Records from a pointing dataset:
Begin
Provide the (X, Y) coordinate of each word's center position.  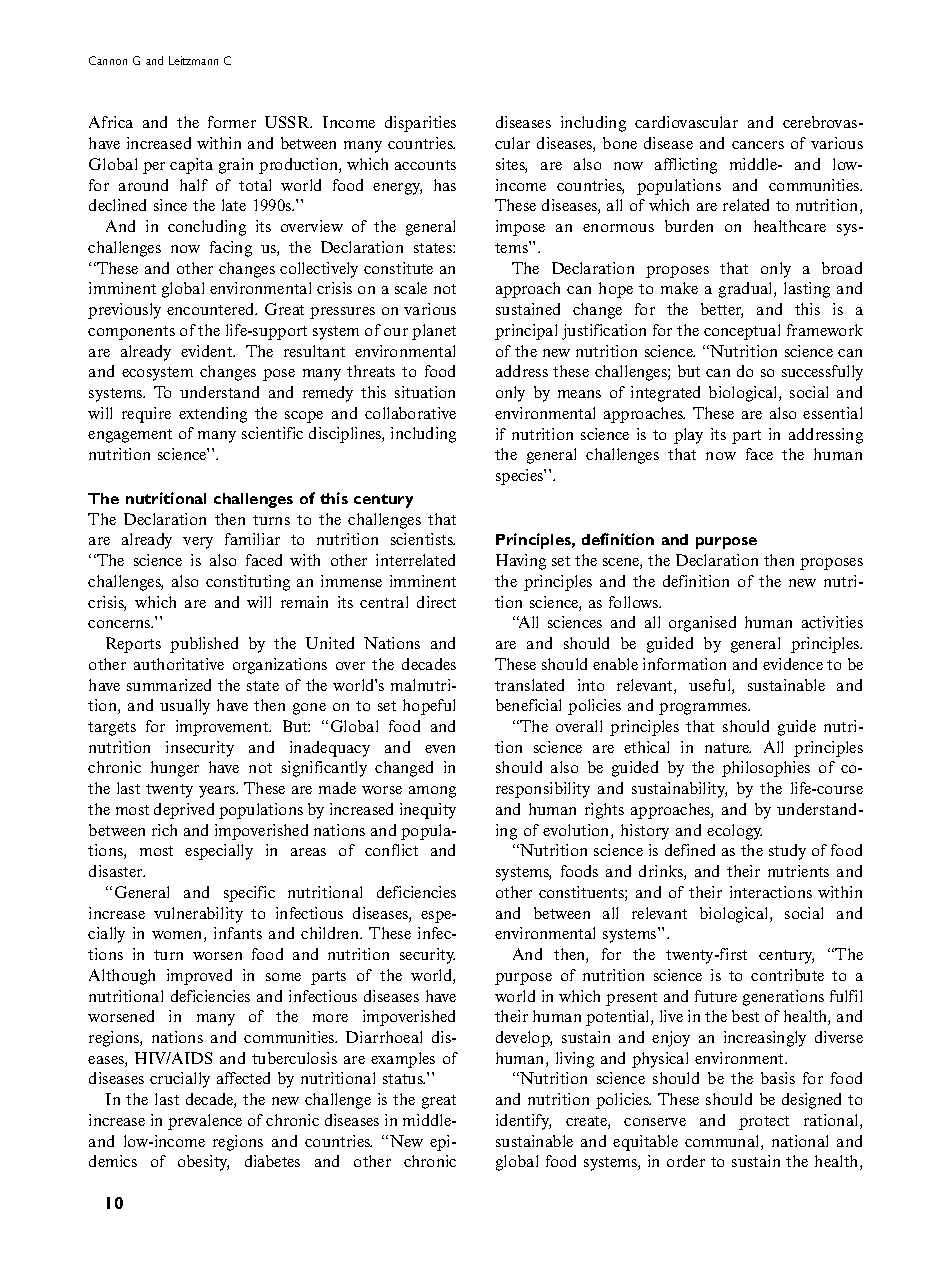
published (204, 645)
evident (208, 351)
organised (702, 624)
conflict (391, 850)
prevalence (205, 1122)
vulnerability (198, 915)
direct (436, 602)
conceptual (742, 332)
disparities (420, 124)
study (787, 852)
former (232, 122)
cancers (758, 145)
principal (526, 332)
End
Begin
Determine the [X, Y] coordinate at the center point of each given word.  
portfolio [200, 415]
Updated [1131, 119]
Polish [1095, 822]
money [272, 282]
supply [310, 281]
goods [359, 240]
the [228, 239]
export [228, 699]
End
## Aim of the task
Recast the entries from the line with "Provide the (X, Y)" to the line with "principal (526, 332)" as a two-column CSV headed text and answer. Give one row per entry, put each field in quotes with line breaks turned into spaces, and omit the pictures.

## Result of this exercise
text,answer
"Provide the (X, Y) coordinate of each word's center position. published","(204, 645)"
"evident","(208, 351)"
"organised","(702, 624)"
"conflict","(391, 850)"
"prevalence","(205, 1122)"
"vulnerability","(198, 915)"
"direct","(436, 602)"
"conceptual","(742, 332)"
"disparities","(420, 124)"
"study","(787, 852)"
"former","(232, 122)"
"cancers","(758, 145)"
"principal","(526, 332)"